The Ivory Child eBook

This eBook from the Gutenberg Project consists of approximately 401 pages of information about The Ivory Child.

The Ivory Child eBook

This eBook from the Gutenberg Project consists of approximately 401 pages of information about The Ivory Child.

And yet, and yet, how was it possible that with all my skill I should have missed this towering mountain of flesh four times in succession.  The question is one to which I have never discovered any answer, especially as Hans hit it easily enough, which at the time I wished heartily he had not done, since his success only served to emphasize my miserable failure.  Fortunately, just then a diversion occurred which freed my unhappy self from further public attention.  With a shout and a roar the great army of the Black Kendah woke into life.

The advance had begun.

CHAPTER XX

ALLAN WEEPS

On they came, slowly and steadily, preceded by a cloud of skirmishers—­a thousand or more of these—­who kept as open an order as the narrow ground would allow and carried, each of them, a bundle of throwing spears arranged in loops or sockets at the back of the shield.  When these men were about a hundred yards away we opened fire and killed a great number of them, also some of the marshalled troops behind.  But this did not stop them in the least, for what could fifty rifles do against a horde of brave barbarians who, it seemed, had no fear of death?  Presently their spears were falling among us and a few casualties began to occur, not many, because of the protecting wall, but still some.  Again and again we loaded and fired, sweeping away those in front of us, but always others came to take their places.  Finally at some word of command these light skirmishers vanished, except whose who were dead or wounded, taking shelter behind the advancing regiments which now were within fifty yards of us.

Then, after a momentary pause another command was shouted out and the first regiment charged in three solid ranks.  We fired a volley point blank into them and, as it was hopeless for fifty men to withstand such an onslaught, bolted during the temporary confusion that ensued, taking refuge, as it had been arranged that we should do, at a point of vantage farther down the line of fortifications, whence we maintained our galling fire.

Now it was that the main body of the White Kendah came into action under the leadership of Ragnall and Harut.  The enemy scrambled over the first wall, which we had just vacated, to find themselves in a network of other walls held by our spearmen in a narrow place where numbers gave no great advantage.

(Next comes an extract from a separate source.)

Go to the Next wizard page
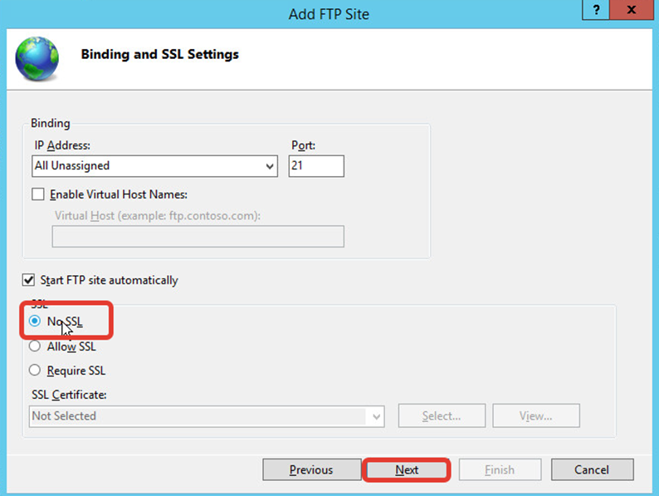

Here the fighting was terrible and the loss of the attackers great, for always as they carried one entrenchment they found another a few yards in front of them, out of which the defenders could only be driven at much cost of life.

Two hours or more the battle went on thus.  In spite of the desperate resistance which we offered, the multitude of the Black Kendah, who I must say fought magnificently, stormed wall after wall, leaving hundreds of dead and wounded to mark their difficult progress.  Meanwhile I and my riflemen rained bullets on them from certain positions which we had selected beforehand, until at length our ammunition began to run low.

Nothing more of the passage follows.